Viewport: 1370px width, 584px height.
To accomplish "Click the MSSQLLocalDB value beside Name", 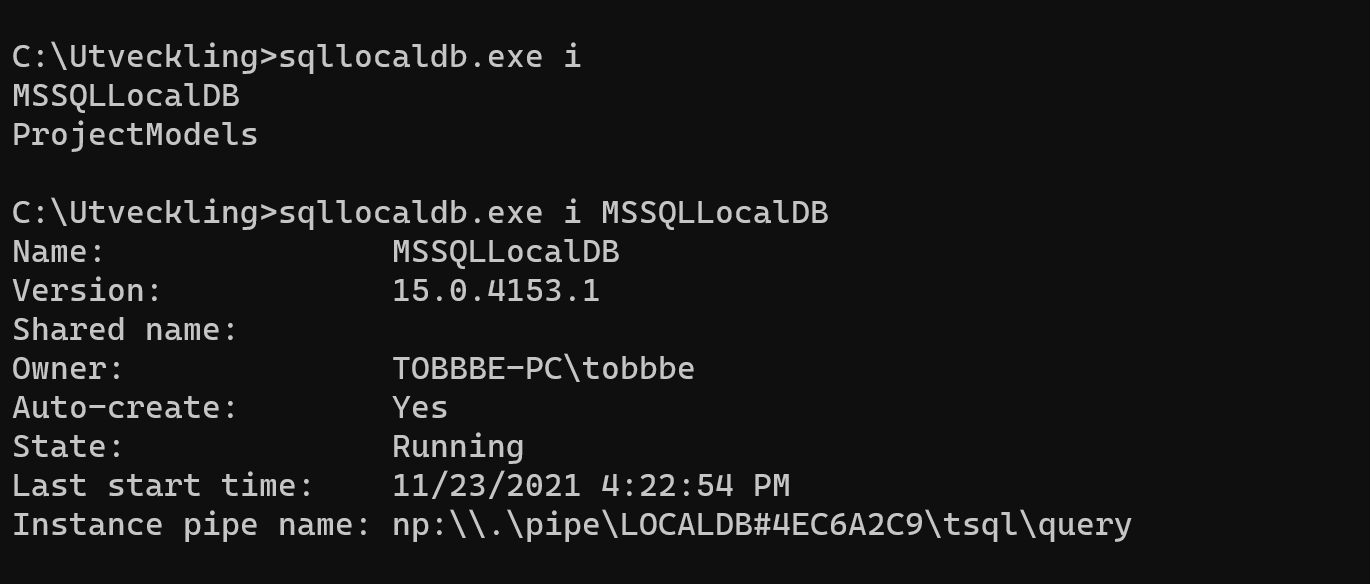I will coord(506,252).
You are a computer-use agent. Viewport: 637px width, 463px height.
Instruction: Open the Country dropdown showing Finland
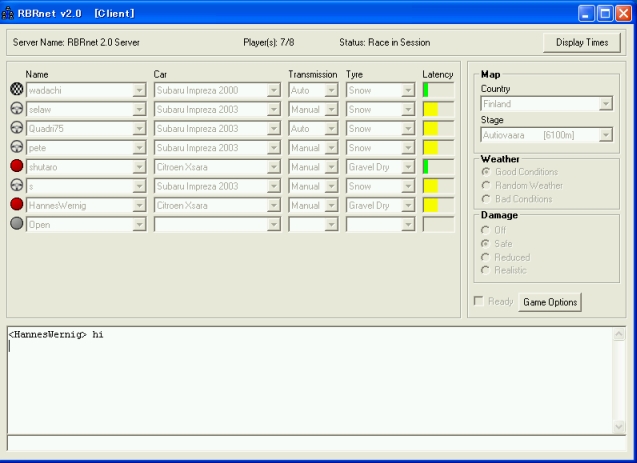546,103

● ● ●

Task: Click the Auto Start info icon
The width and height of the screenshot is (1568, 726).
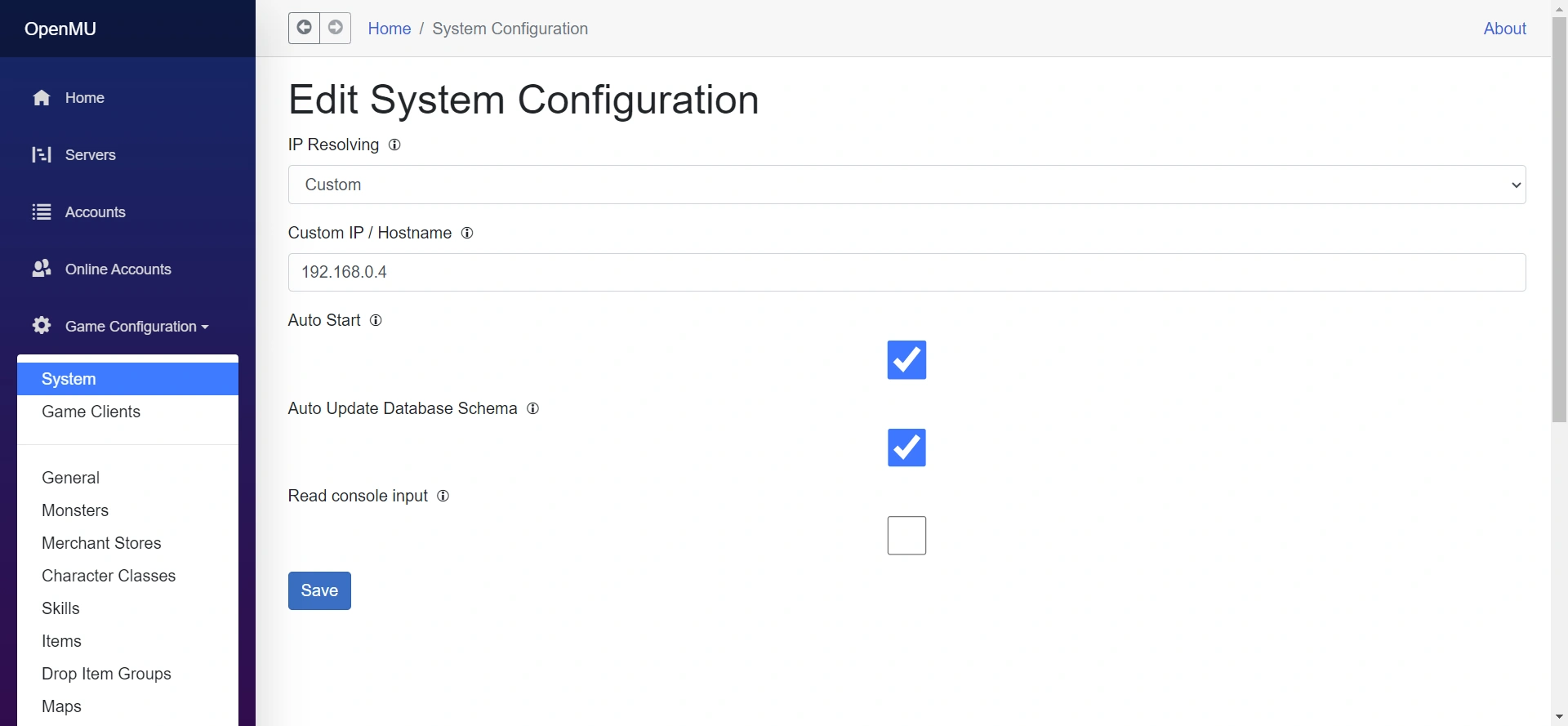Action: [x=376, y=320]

● ● ●

Search the entries for the word "Viewport". Copy every line where it occurs.

▸ OUTPUT:
Viewport: 1370px width, 584px height.
You are a computer-use agent. Viewport: 637px width, 463px height.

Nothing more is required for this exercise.